Ja nie znalazłam w niej argumentów potwierdzających stwierdzenie:
>Pani Joanno! Ta publikacja w żadnym stopniu nie dyskreduje Bieszczadów!!!
Nie mam możliwości przeczytania artykułu i uznałam interpretację Joanny.
Tak, proszę o wyjaśnienie wątków, a szczególnie:
>I nie wpieprzajcie się tam, gdzie nikt Was nie oczekuje.
Jakich poglądów nie toleruję? Źle je odczytuję, czy Ty co innego masz na myśli, a co innego Ci się pisze?
Pozdrawiam i oczekuję odpowiedzi.
Re: JAK NAS WIDZĄ -cd z NEWS
Witam,
Cieszę się, że potrafiłaś Doroto ująć w słowa to co od dawna chodziło mi po głowie w temacie TWA. Czasem coś napiszę na forum głównie och.. i ach.. , a więc nic konkretnego i sensownego.

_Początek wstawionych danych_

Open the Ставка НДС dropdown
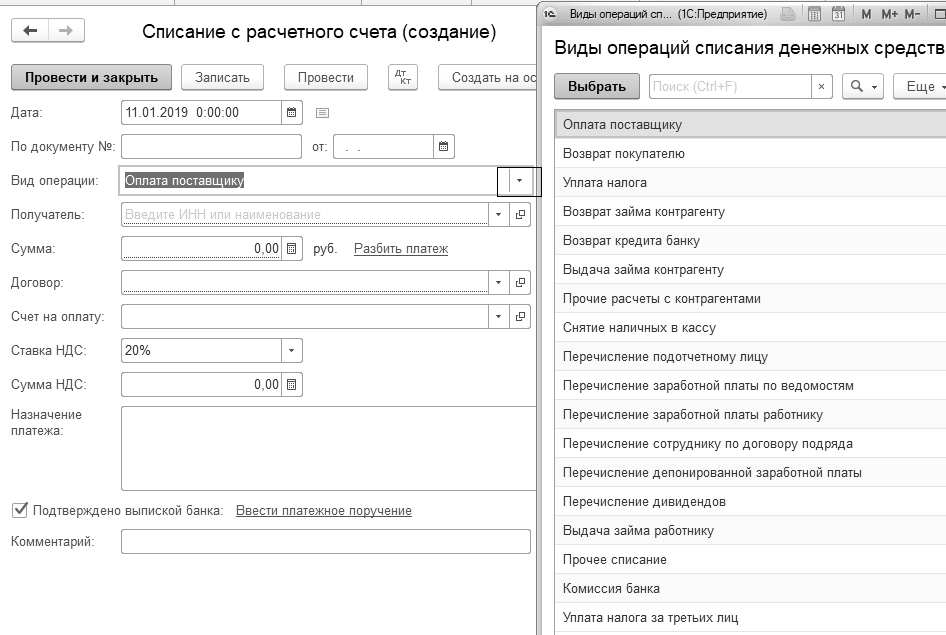This screenshot has height=635, width=946. tap(291, 351)
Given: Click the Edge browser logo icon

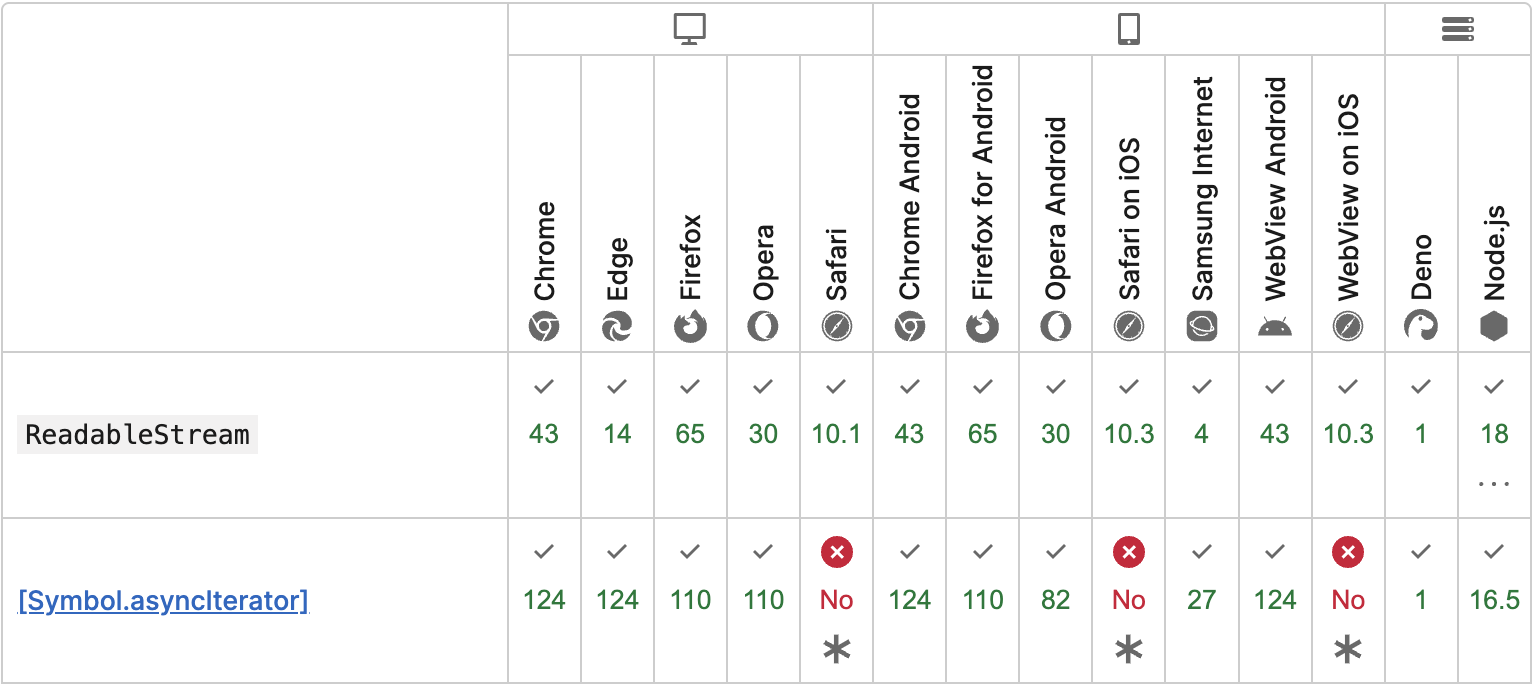Looking at the screenshot, I should coord(617,327).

Jeśli nawet jakiś temat chodzi mi po głowie to szczerze mówiąc obawiam się, że nikt go nie podejmie.
Wydaje mi się, że jednak warto coś skrobnąć, aby przypomnieć, że są jeszcze jacyś obcy, którzy tu zaglądają. A poza tym można tu spotkać naprawdę ciekawych ludzi i mających coś do powiedzenia, a ja raczej w życiu jestem słuchaczem niż mówiącym.
Pozdrawiam serdecznie.
Dziś piękna letnia pogoda. Marzy mi się widok odbijających się drzew w gładkiej niczym lustro powierzchni Sanu............ i widok z połonin jak w 18 galerii Piotra.